> _Documento_
El barrio que desapareció bajo la arena

Somorrostro. Mirades literàries

Selección y presentación de textos: Enric H. March

Edita: Ayuntamiento de Barcelona

163 páginas

Barcelona, 2018

El Somorrostro lo habitaba una población trabajadora que demasiado a menudo era considerada como gente marginal que no hacía nada por escapar a su condición. La calidad de las fotografías y la variedad de textos del libro –fragmentos literarios y crónicas– forman un mapa único de un asentamiento masivo de barracas que pervivió hasta el año 1966.

Es sorprendente llegar al texto de J. Ruiz de Larios. En él se refiere a la intensidad de colores de este barrio sin luz ni agua en el que se adentra, en 1935, por encargo de La Vanguardia. Porque la primera imagen del Somorrostro que viene a la mente es en blanco y negro, en grises que entristecen y blancos que sugieren que, mirados de cerca, en aquella gran franja de playa y bajo el sol harían daño a la vista.

> _Completa lo siguiente_
1. Convierte en una lista breve el párrafo de la reseña que empieza con "El Somorrostro lo habitaba" y conserva sus datos principales.
2. Copia de la reseña el fragmento que comienza con "Edita: Ayuntamiento de" y continúa hasta "el año 1966.".
3. Según la reseña, ¿por qué sorprende llegar al texto de J. Ruiz de Larios? Responde en una a tres oraciones.

> _Datos sin procesar_
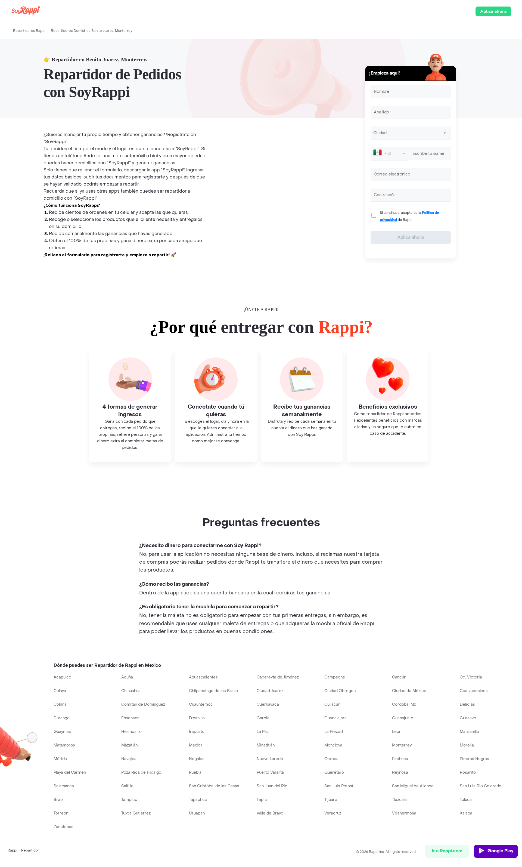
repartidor (30, 850)
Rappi (12, 850)
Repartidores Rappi (29, 31)
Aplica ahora (493, 11)
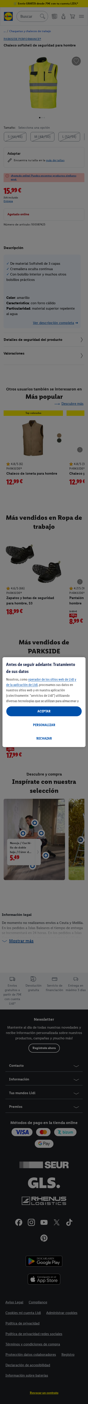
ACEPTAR (44, 711)
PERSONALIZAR (44, 725)
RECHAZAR (44, 738)
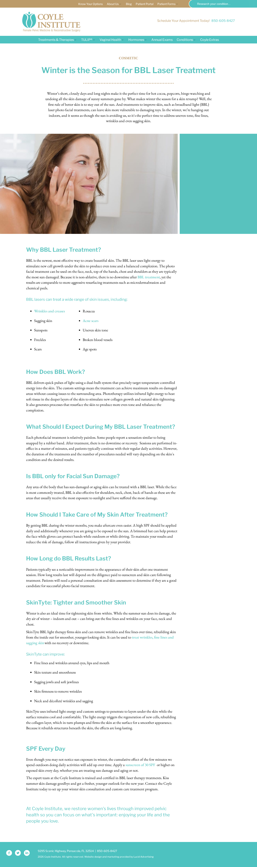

> _Respuestas correctas_
1.
- Habitaba el Somorrostro una población trabajadora, considerada con demasiada frecuencia gente marginal que no hacía nada por escapar a su condición.
- Las fotografías de calidad y los textos variados del libro, entre fragmentos literarios y crónicas, forman un mapa único del lugar.
- Era un asentamiento masivo de barracas que pervivió hasta 1966.

2.
Edita: Ayuntamiento de Barcelona

163 páginas

Barcelona, 2018

El Somorrostro lo habitaba una población trabajadora que demasiado a menudo era considerada como gente marginal que no hacía nada por escapar a su condición. La calidad de las fotografías y la variedad de textos del libro –fragmentos literarios y crónicas– forman un mapa único de un asentamiento masivo de barracas que pervivió hasta el año 1966.

3. Sorprende porque Ruiz de Larios habla de la intensidad de colores del barrio. En cambio, la primera imagen del Somorrostro que viene a la mente es en blanco y negro, con grises que entristecen y blancos que, vistos de cerca, harían daño a la vista.